More Movie Info: http://www.imdb.com/title/tt1136608/

Sunday, September 06, 2009

Taking Woodstock

Grade: C

Like the rolling meadows that embody this now legendary concert happening, there are flashes of serenity and beauty to be found in Director Ang Lee’s latest, but that doesn’t prevent both the field and the film from becoming a muddy, garbage-strewn mess in the end.

Less about the actual event than an unfocused coming of age story, a closeted young man finds his independence and sexual freedom while trying to save his parent’s dilapidated motel from certain foreclosure. When a helicopter lands in his front yard and out pops concert promoter Michael Lang (an adorably twinkling and appropriately mellow Jonathan Groff – the only actor in the film who can say “far out” and make it sound genuine) there is little doubt parental objections will transition into financial glee, angry townspeople with break out nasty signage, and hippie quirkiness will abound in prototypical abundance.

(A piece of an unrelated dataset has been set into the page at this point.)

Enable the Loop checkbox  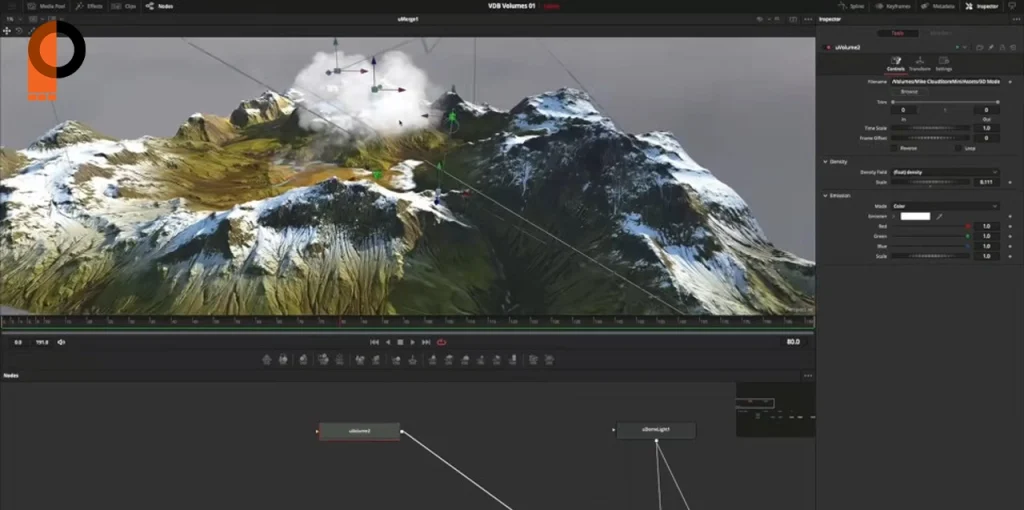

It is more surprisingly hallucinogenic than dropping acid (so I’ve been told) to watch the usually adept Ang Lee so misdirect his actors – rarely has a cast of such exceptional talent been so poorly/oddly utilized. Imelda Staunton (who gave the finest performance of 2004 in the magnificent “Vera Drake”) chews everything in her path as a raving, mouth-foaming Jewish mother with a heart of pure stone and a secret in her own closet, and Henry Goodman (much maligned for his egregious firing by chickenshit producers from Broadway’s “The Producers” and one of the finest actors of his or any generation) is mostly reduced to muttering and shrugging as the beleaguered, stoop-shouldered husband who has put up with such an ungodly terror for 40 years. It is Tevye and Golde transported to upstate New York, and the characterizations are at best stereotypically uncomfortable. Emile Hirsch fares no better as the standardly agonized Vietnam Vet (replete with dirty long hair, foul mouth, flack jacket and flashbacks) who comes home to a world that doesn’t understand him, and poor Liev Schreiber is almost unendurable as a transgendered veteran who provides gun-toting security and transcendental wisdom impossible to decipher. In the lead role of the son treated like such neverending crap by his mother it’s impossible to understand his familial devotion, Demetri Martin does no harm. A lot of extraordinary talent must have signed on the dotted line on Ang Lee’s reputation without actually reading James Schamus’ ineptly plodding screenplay first, this much is clear.

Will the young innocent show up at a press conference stoned out of his mind? Will the angry townspeople refuse his patronage at the local diner? Will his parents eat the pot-laced brownies? Will the hippie performance artists who live in the barn decide to disrobe at the least possibly appropriate opportunity? Filled to overflowing with cliché-ridden plot contrivances, Lee has an awkward inability to capture the essence of the time or generation. Neither the personal story nor its backdrop have a great deal of passion or conviction behind them, which leaves the film to meander much like the throngs trying to find their way through blocked roads and drug-induced hazes to the damn concert. There is an earnest quality of love, peace and harmony flowing, but it feels piped in through tinny loudspeakers rather than enveloping us in its music. We’re sitting in the cheap seats. Only several quiet moments between father and son transcend and elevate the material to something with genuine heart. Lee’s overuse of splitscreens so quintessential in the award-winning documentary “Woodstock,” only remind us we are watching an off-key simulation.

Like, so not groovin to the beat, dude. I mean, it tries to be all trippin and far out, but it so just brought me down, man.